В глубине блиндажа, подняв колени до подбородка, закрываясь углом одеяла, вызевывая одно и то же «Хитлег ка-а-апут!» — дрожал безоружный немец. Шорохов сдернул с него одеяло, схватил за ворот кителька, чтоб вытащить из угла. И услышал притаенное журчание, и не сразу догадался: вояка послабел животом. Шорохов плюнул — опасаться некого и немедленно начал шариться в блиндаже, распинывая банки, коробочки, карточки, шуршал бумагой, мимоходом вмазал немцу по уху, и тот, словно бы включившись, громко заклохтал: «Хитлег ка-а-апут! Хитлег капут!..»
— Он обделался, что ли? — потянул носом вбежавший в блиндаж Шестаков.
— Обделашся, когда таких орлов, как я, узришь, — и напустился с дурашливым гневом на немца: — Воняш тут! Священную нашу землю и любимого Гитлера обсираш!..
Немец, услышав имя фюрера, согласно запел: «Хитлег ка-апут!..»
Шорохов сгреб его за шкирку, намереваясь выбросить из блиндажа вон, но навстречу артиллерист и Булдаков втаскивали в блиндаж сержанта Финифатьева.

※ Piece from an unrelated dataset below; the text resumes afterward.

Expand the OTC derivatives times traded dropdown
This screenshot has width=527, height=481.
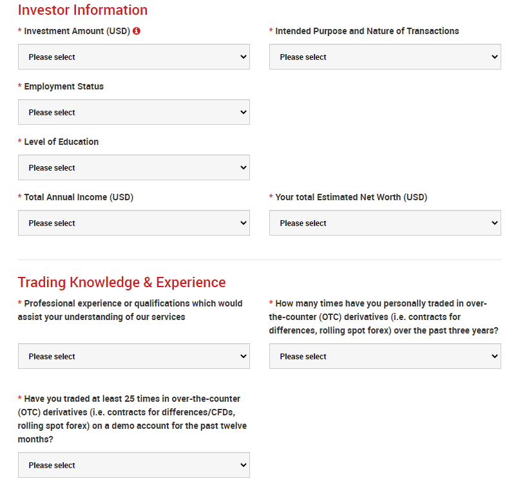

— Ах, дед, дед, — бормотал Булдаков и утешал одновременно. — Ничего-ничего! Живой, дед, главное, живой, и вдруг рявкнул на Шорохова: — Да уймись ты! Глотничать кончай! Нашел время шакалить! Не добивай фрица. Дуй к пулемету!
— К какому пулемету? — с сожалением выпустил Шорохов туго затянутый ворот мундира на мальчишеской, позвонками хрустящей, шее.
— К немецкому. Под деревом установлен. Первого номера сняли, второй в песок уткнулся — «Гитлер капут!»
— Во, вояки у Гитлера остались, так вояки!
— Всякие есть. Надо за майором.
— Да вон он, твой любимый майор, уже трюхает. Опираясь на сучковатую, обмытую водой палку, майор ковылял к блиндажу, поддерживаемый лейтенантом Боровиковым. За этой парой гуськом тащился во главе с топографом остальной служивый народ.
— Ну, что? Как? Хотя вижу…
— Подполковник и Мансуров убиты, товарищ майор, Финифатьев ранен. Мы не успели, — доложил Шестаков.
— Ах ты! — поморщился майор. — Только что, вот же живые были!.. Я как чувствовал… Подполковник сам… Сам хотел. Сам шел. Мансуров, Мансуро-ов!.. Опытных бойцов совсем мало остается… — постояв минуту возле разбросанно лежавших друг подле друга подполковника Славутича и Мансурова, перевел взгляд на убитого немца, из которого вымывало водою Черевинки остатную кровь, встряхнулся. — Пленные есть?
— Есть, есть, товарищ майор. Нечаянно один сохранился.
Шорохов к пулемету не спешил, он шарился уже на площадке наблюдателей — весь исхлопотался. Нашел жратву, не иначе как паек офицера, хрустя тонкой колбасой, будто морковкой, махнул кому-то из пехотинцев рукою, зовя к себе.
— Где пленный? Немедленно его ко мне! Лешка кивком головы показал майору на блиндаж и, слегка его придерживая, помог войти в низкое помещение. Окинув быстрым взглядом блиндаж, майор шагнул к сделанному из лодочной беседки столику, на котором стоял телефон и требовательно зуммерил. Морщась, осторожно и неловко майор усаживался на приступок нар, севши, отвалился затылком к земляной стене — не было сил у человека.
— Зинд зи нахрихтенман? (Вы — связист?) — не открывая глаз, властно спросил майор пленного. Немец, услышав родную речь, начал озираться по сторонам. — Антвортен зи шнэль: зинд зи нахрихтенман? (Отвечайте быстрее: вы связист?).